The nearby Lillestrøm stadion is used for training, and was an ice hockey venue at the 1952 Winter Olympics. There are also two indoor arenas, one multi-purpose (Skedsmohallen) and one for football (LSK-Hallen), and in 2007 a track and field stadium Romerike Friidrettsstadion was built as a cooperation between the municipalities Skedsmo, Rælingen and Lørenskog.

The local track and field club is named Minerva. Athletes such as Hanne Haugland and Håkon Särnblom have represented the club.

Rugby league is represented by newly formed rugby league club Lillestrøm Lions RLK, who are Scandinavia's first ever rugby league club.

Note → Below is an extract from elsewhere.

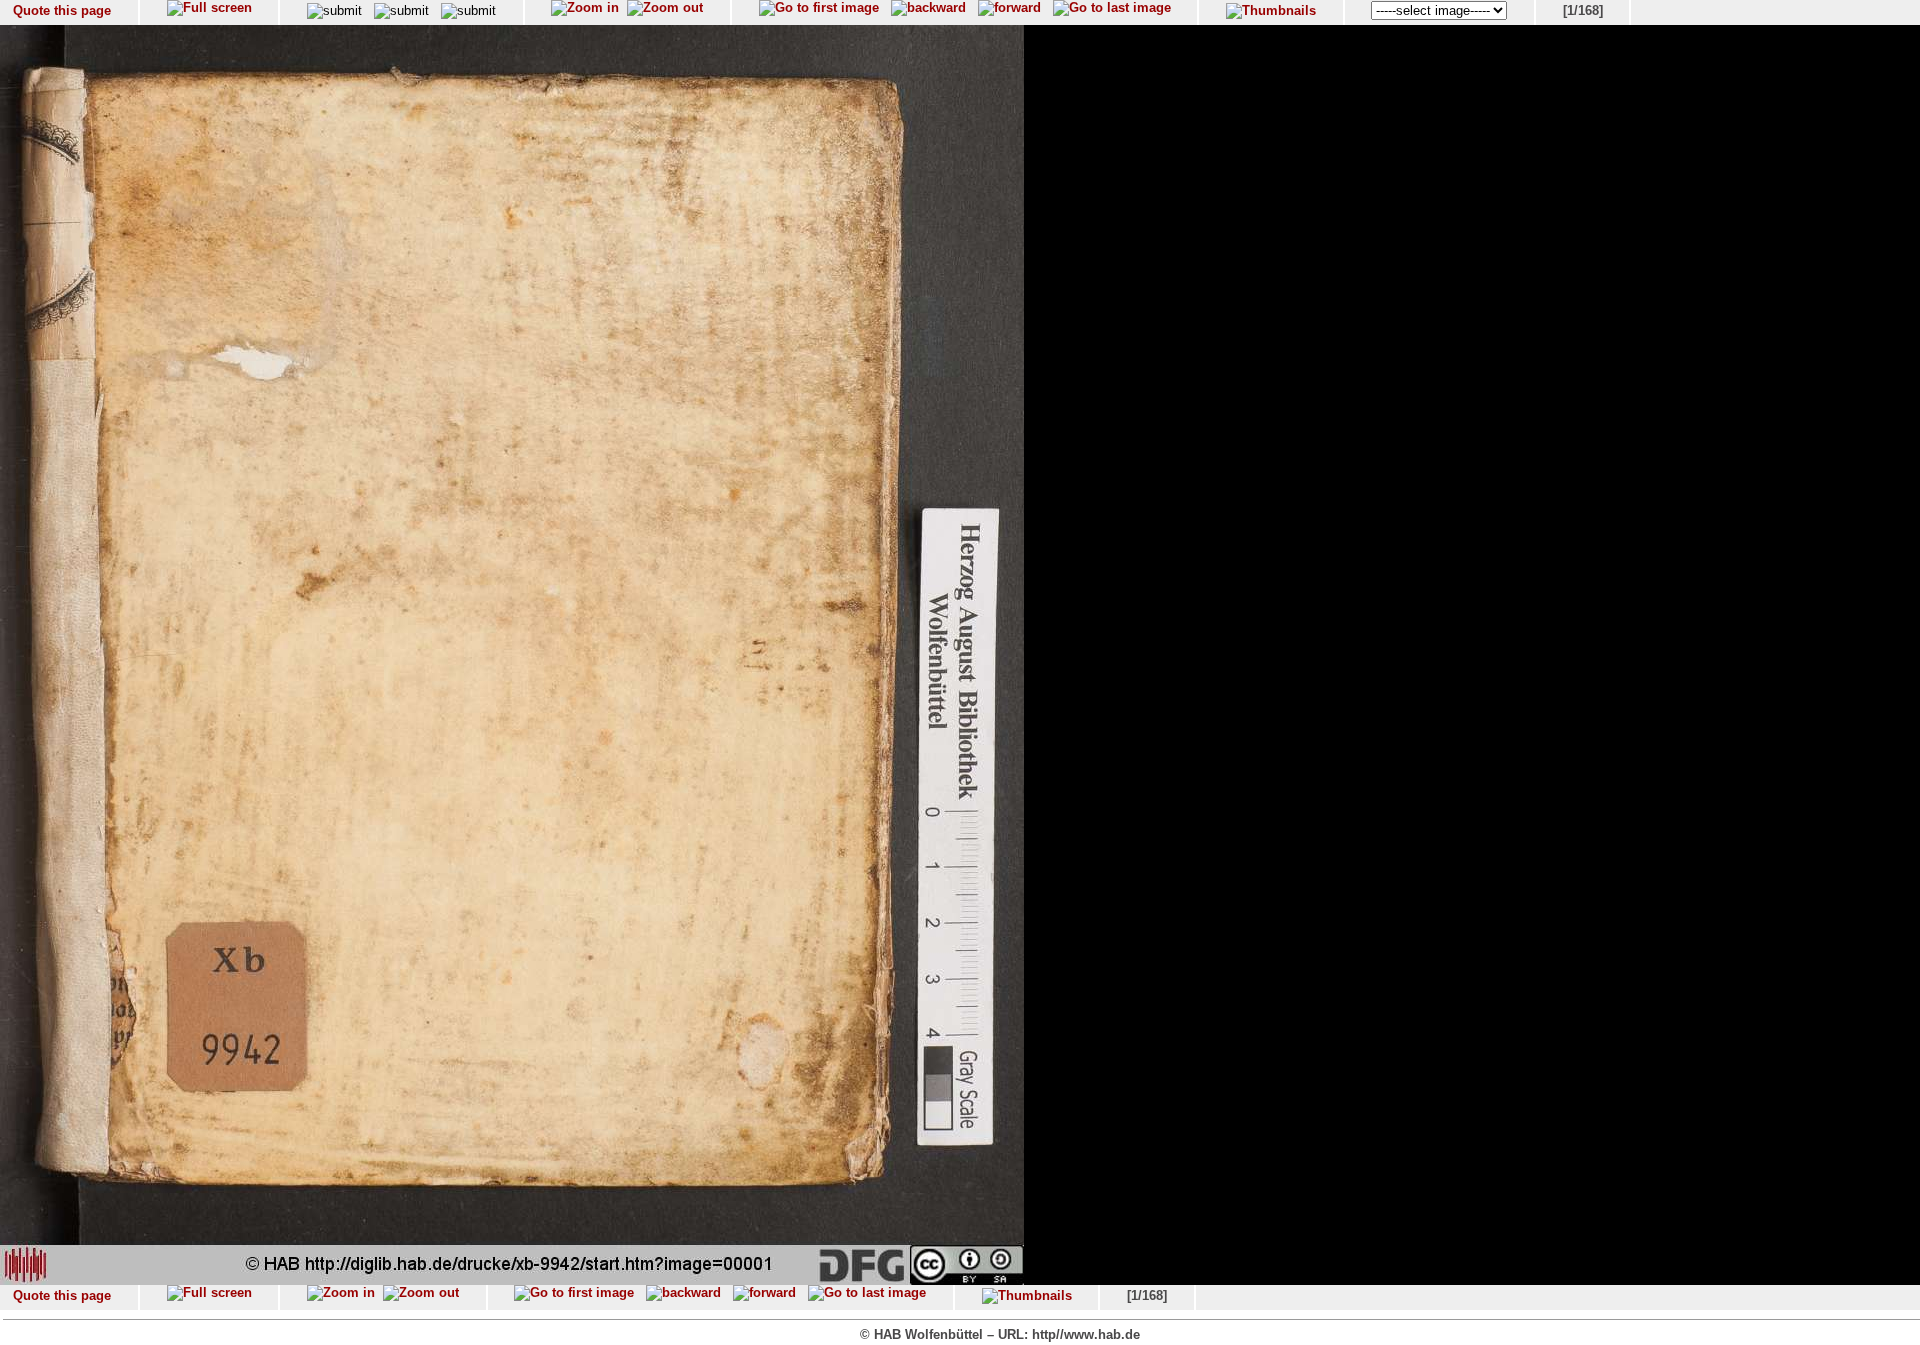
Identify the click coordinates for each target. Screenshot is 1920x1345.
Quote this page (62, 10)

==Notable people associated with Lillestrøm==
- Arild Andersen (1945–), jazz musician
- Pål Steffen Andresen (1982–), footballer
- Peder Borgen (1928–), theologian
- Sasha Gabor (1945–2008), actor
- Fredrik Gulbrandsen (1992–), footballer
- Chris Holsten (1993–), singer, songwriter
- Anne Holt (Larvik 1958–), crimewriter, politician
- Carl Fredrik Lowzow (Oslo 1992–2009), politician
- Jan Mangerud (Oslo 1937–), geologist
- Bjarne Andre Myklebust (1972–), media professional
- Bjørn Nyland (1962–), speed skater
- Thomas Skoglund (1993–), handball player
- Kjell Sørensen (1930–), sports shooter
- Kay Stenshjemmet (1953–), speed skater

==Culture==
Nitja Center of contemporary Art is located in Lillestrøm.